Middle powers were visible actors in Myanmar’s peace-donor landscape, from the beginning of that country’s peace process in 2011 until the 2021 coup. Considering Myanmar’s longstanding dependency on China and generally difficult relationship with larger powers, this appears to be significant. However, the literature on middle powers remains incapacitated by a definitional opacity that makes application of the term difficult, despite consistent references to their mediating capabilities. Recent scholarship has applied an ‘entrepreneurial’ lens to understanding middle power behaviour, implying middle powers are driven by a confluence of material and ideational factors.

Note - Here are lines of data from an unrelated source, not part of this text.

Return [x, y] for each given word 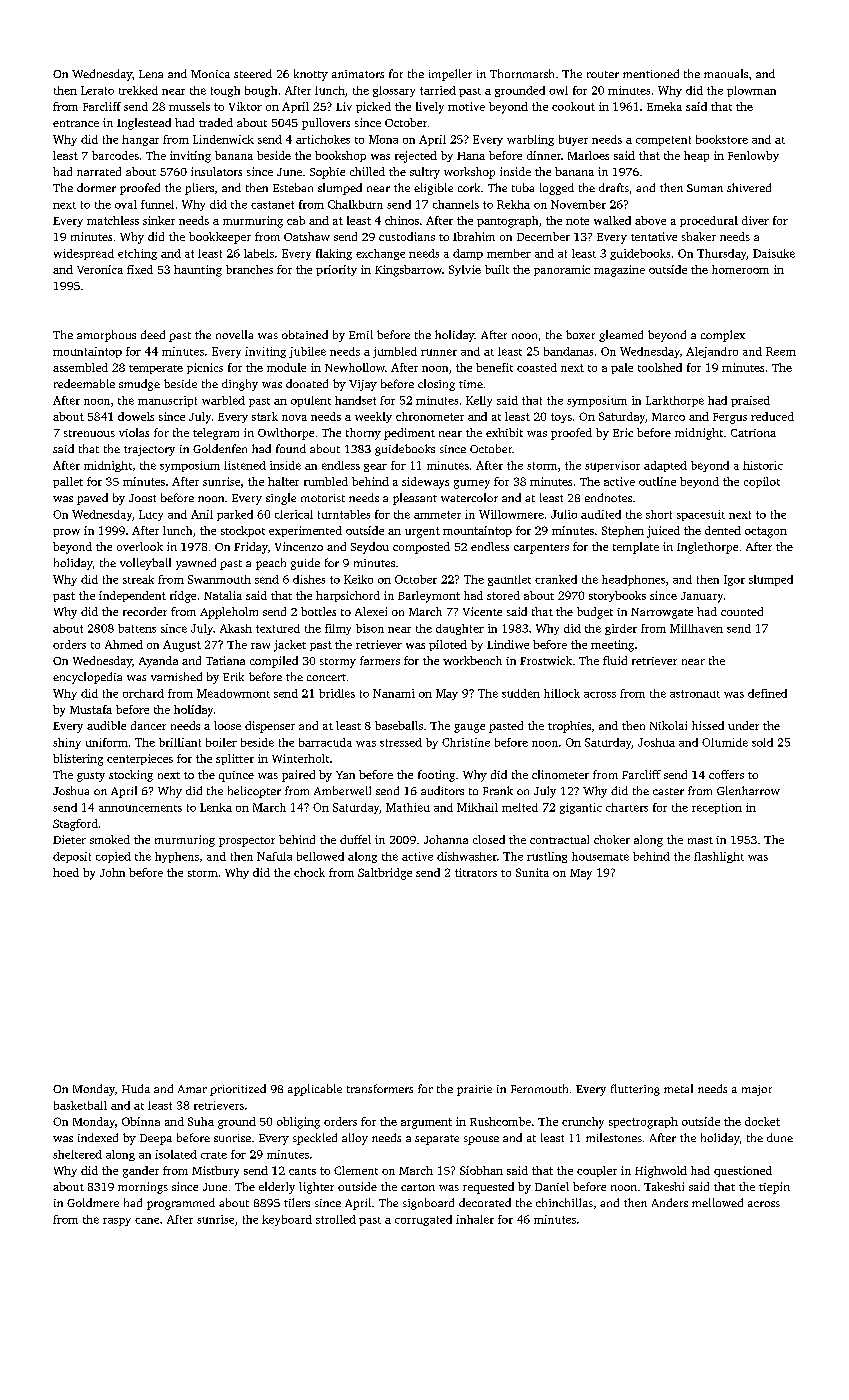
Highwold [661, 1172]
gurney [472, 484]
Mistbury [215, 1172]
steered [253, 73]
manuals [726, 73]
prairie [474, 1090]
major [757, 1090]
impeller [450, 75]
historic [763, 465]
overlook [140, 546]
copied [113, 857]
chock [309, 872]
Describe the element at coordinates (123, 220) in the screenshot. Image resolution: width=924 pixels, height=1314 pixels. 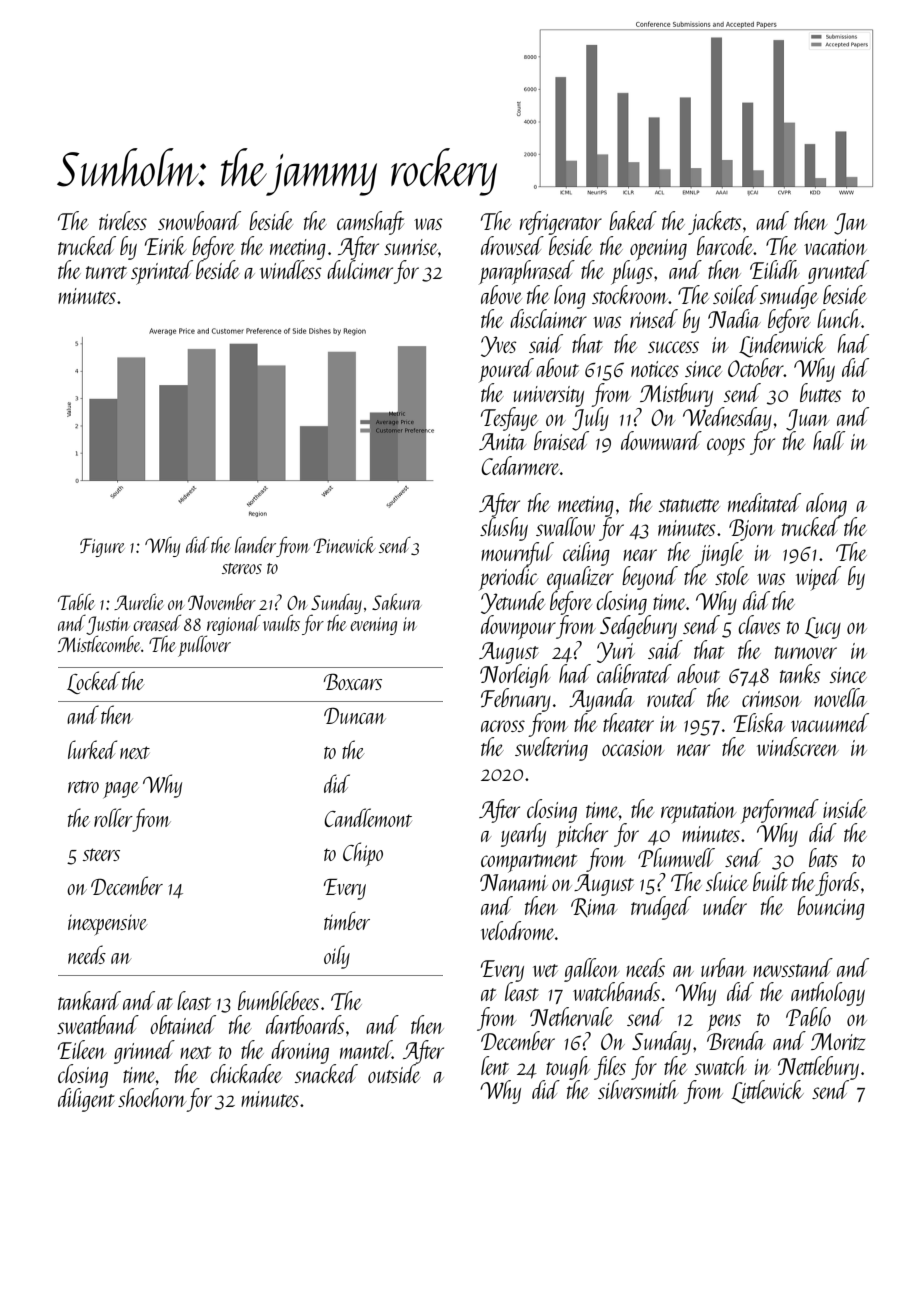
I see `tireless` at that location.
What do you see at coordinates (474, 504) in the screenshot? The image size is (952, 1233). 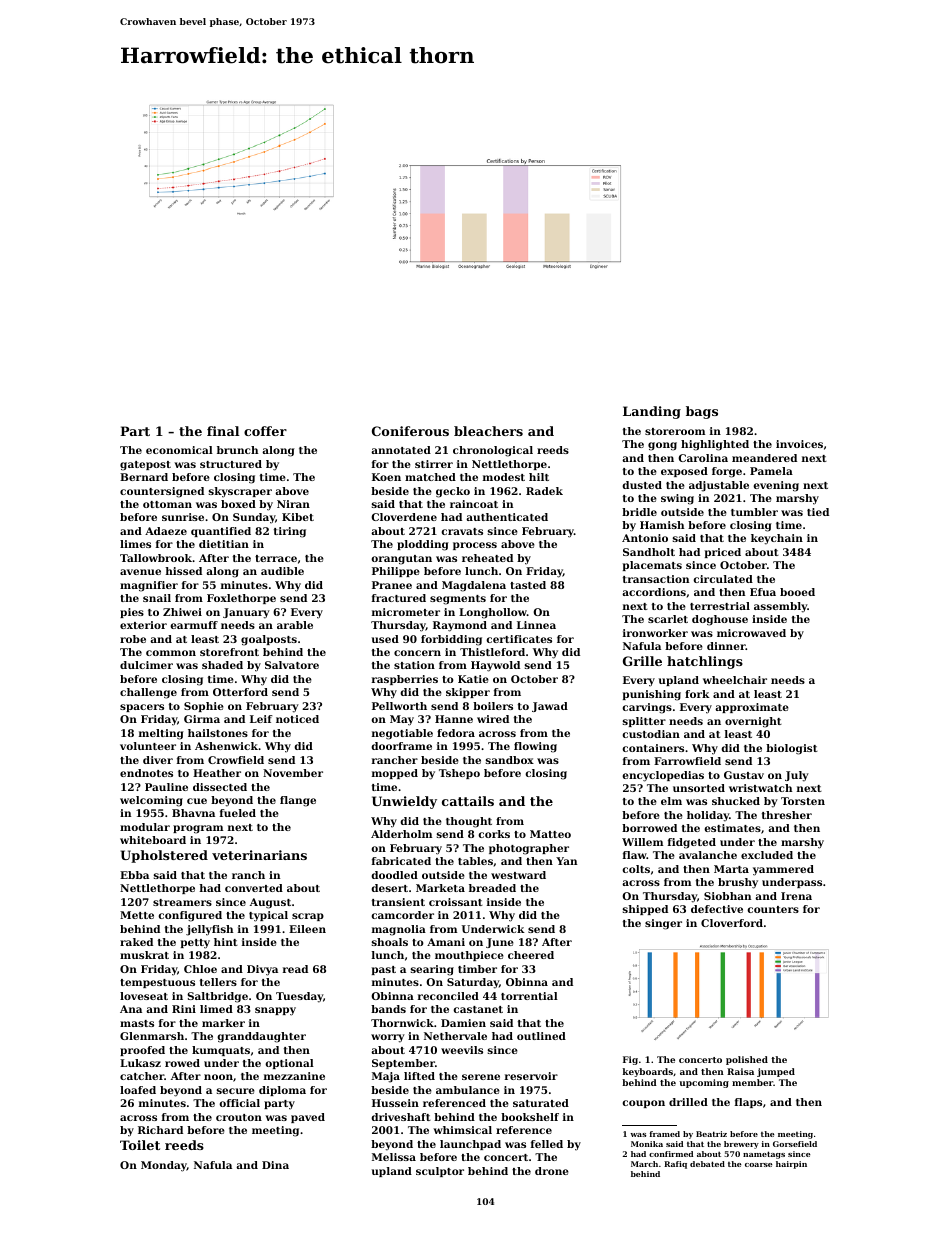 I see `raincoat` at bounding box center [474, 504].
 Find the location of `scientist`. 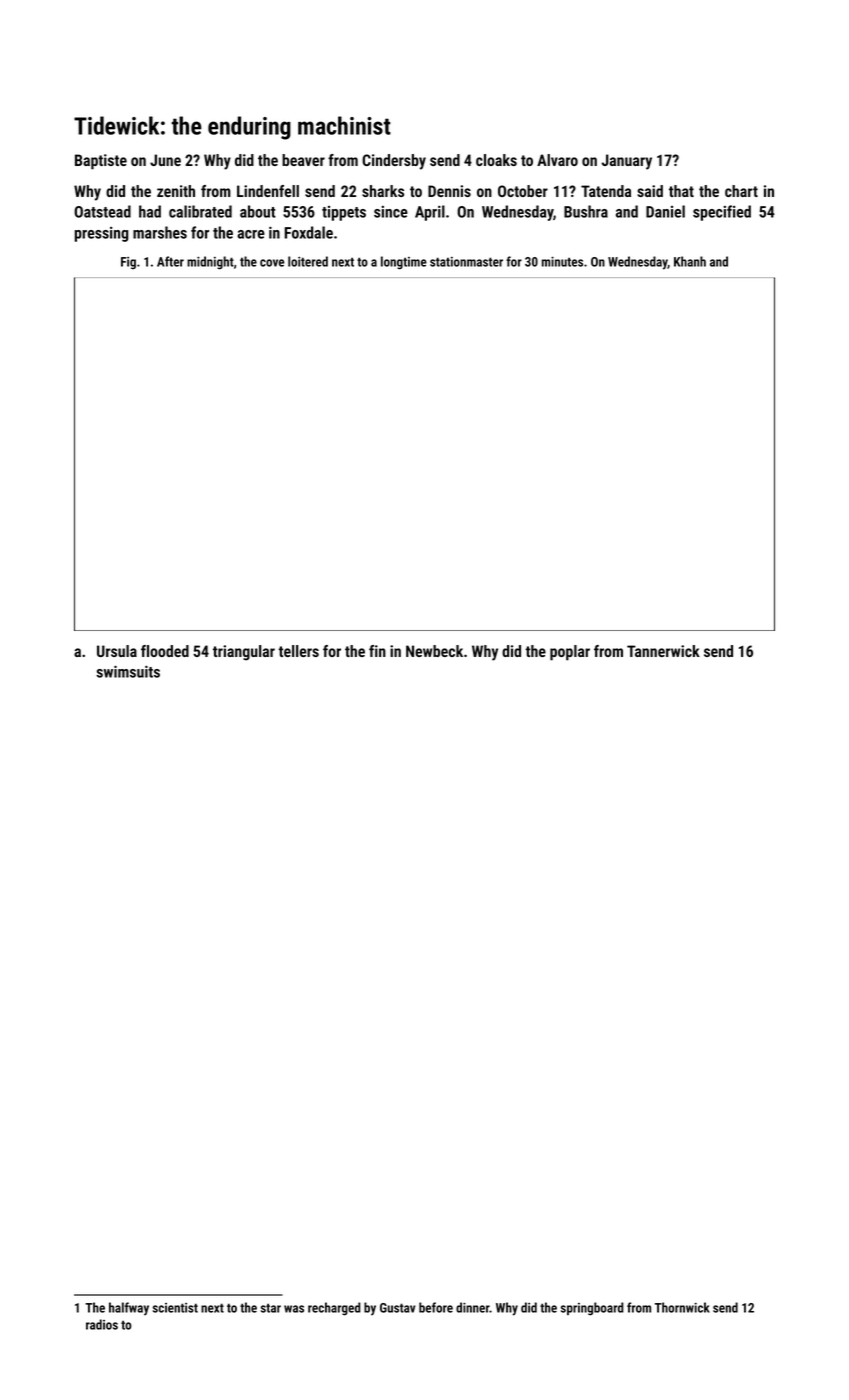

Based on fieldwork interviews with over fifty informants examining Norwegian, Japanese and Australian engagement with peacemaking in Myanmar 2011–2021, this paper expands on the entrepreneurial label and argues that middle powers in Myanmar acted as peacemaking entrepreneurs—as actors that traded upon their peacemaking reputations to secure concomitant material benefits. Nevertheless, this paper argues that engaging in peacemaking entrepreneurship proved to be problematic in Myanmar’s context, given it tended to favour incumbent power. Indeed, in stark contrast to theoretical assumptions of these actors as neutral intermediaries, this paper raises serious questions about the contribution of middle powers in peacemaking.